Labour allowed unemployed people to claim more in benefits than most working people... up to £100,000 a year!!!
All true!!!
Thanks for confirming that for us all!!!
The department for work and pensions (DWP) told The Huffington Post UK in November 2012 only 30 families in the UK were claiming housing benefit over £50,000, but could not break that number down any further
So 30 families claiming over £50,000 still not a huge amount compared to the number of unemployed but you would have people believe hundreds get this amount and its simply not true
But why are they getting this amount ? is it in cash or is it as a result of housing benefit
London accommodation is obscenely expensive
£340 pw for a 1 bed house to rent in london that`s what i pay a month for a 4 bedroomed bungalow with a big garden and a porch for the car
where all the moneys going ? over priced accommodation
perhaps Cameroon should address the price of accommodation in London that would put a big dent in the housing benefit budget don`t you think
Guest- Guest
Re: Disabled payment delay unlawful, judge rules
Mass immigration is the root cause of rising costs of living and suppression of wages.

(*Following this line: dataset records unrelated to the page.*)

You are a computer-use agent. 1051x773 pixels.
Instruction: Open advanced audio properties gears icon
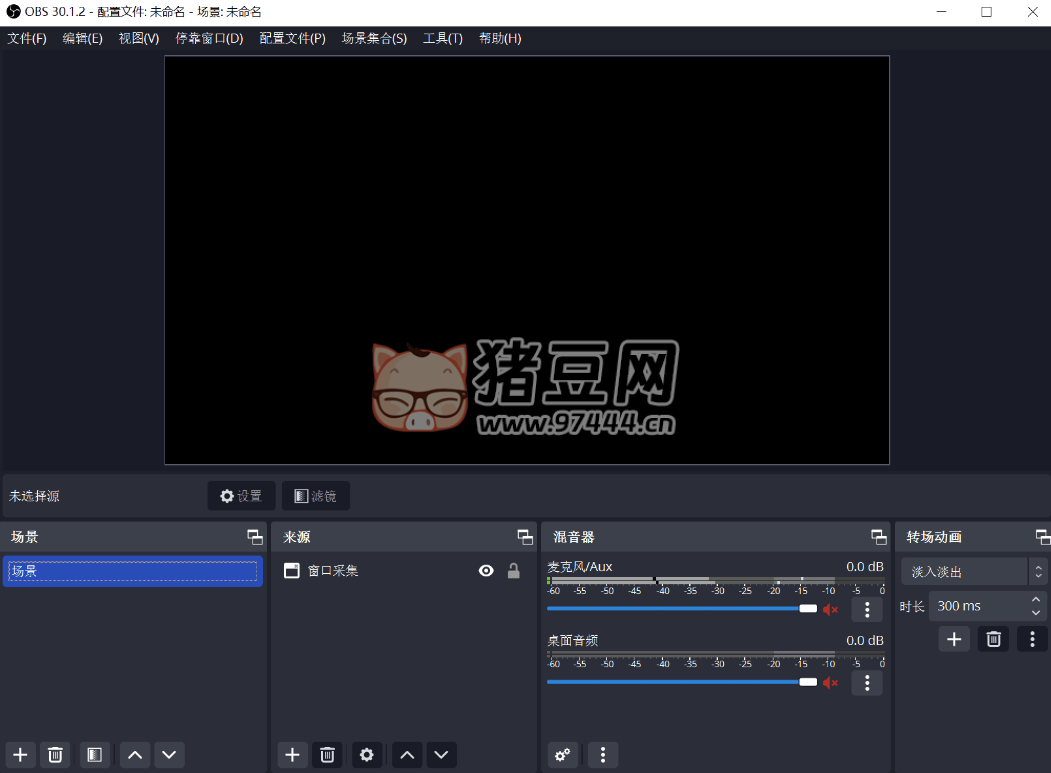tap(563, 755)
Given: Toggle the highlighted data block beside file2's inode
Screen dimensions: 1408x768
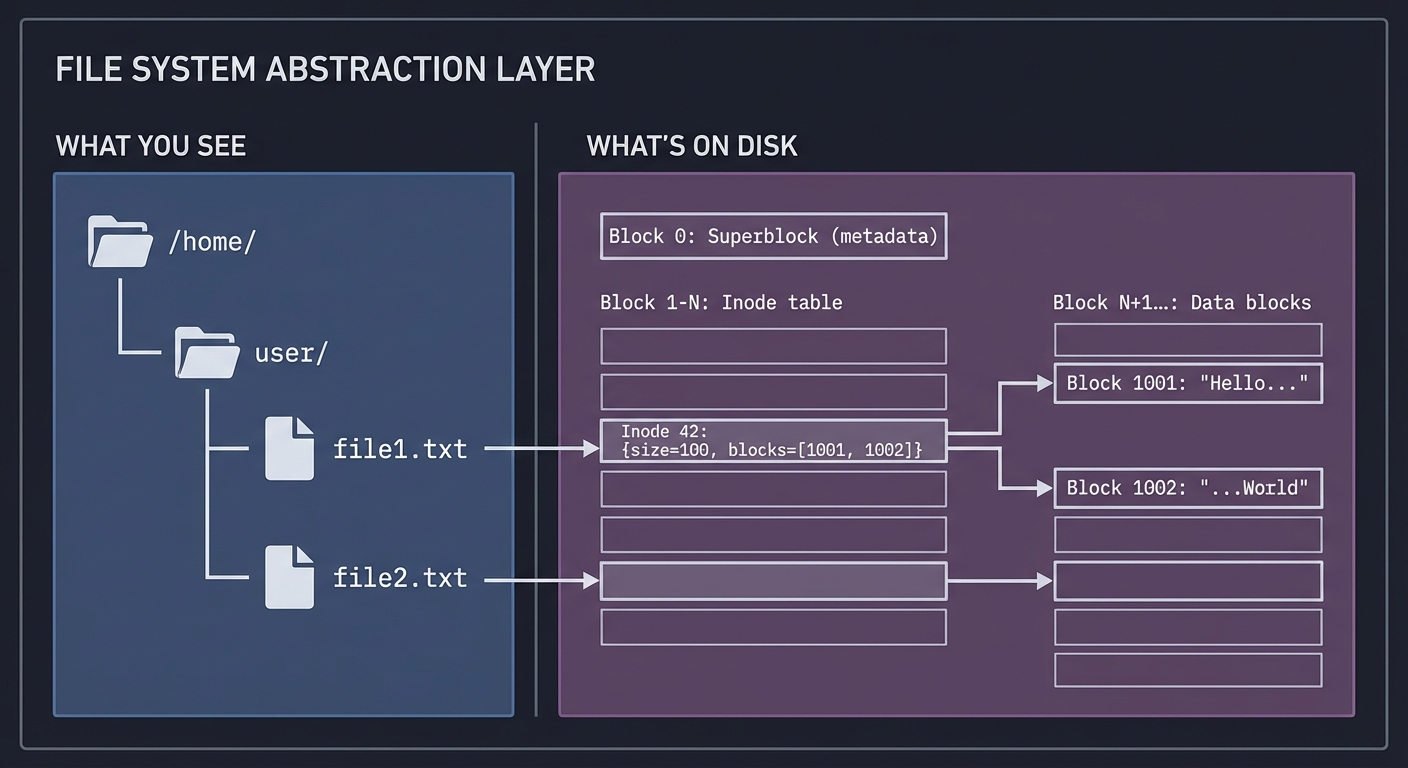Looking at the screenshot, I should pos(1187,580).

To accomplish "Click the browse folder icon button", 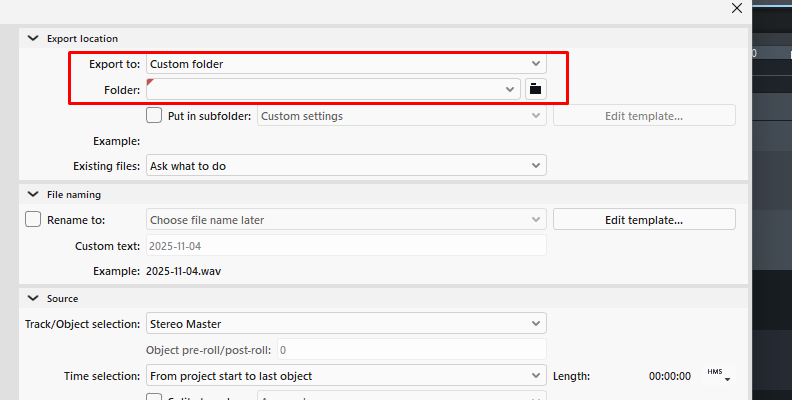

Labour were responsible for this.
Also the introduction of tax credits to prop up this resulting imbalance.
Costing tens of billions every year.
Also the resulting economic chaos.
How many people should be allowed to claim more in benefits than they would get for working before it becomes wrong...!?
Do you idiots understand anything about basic economics...!?
Labour were responsible for this.
Also the introduction of tax credits to prop up this resulting imbalance.
Costing tens of billions every year.
Also the resulting economic chaos.
How many people should be allowed to claim more in benefits than they would get for working before it becomes wrong...!?
Do you idiots understand anything about basic economics...!?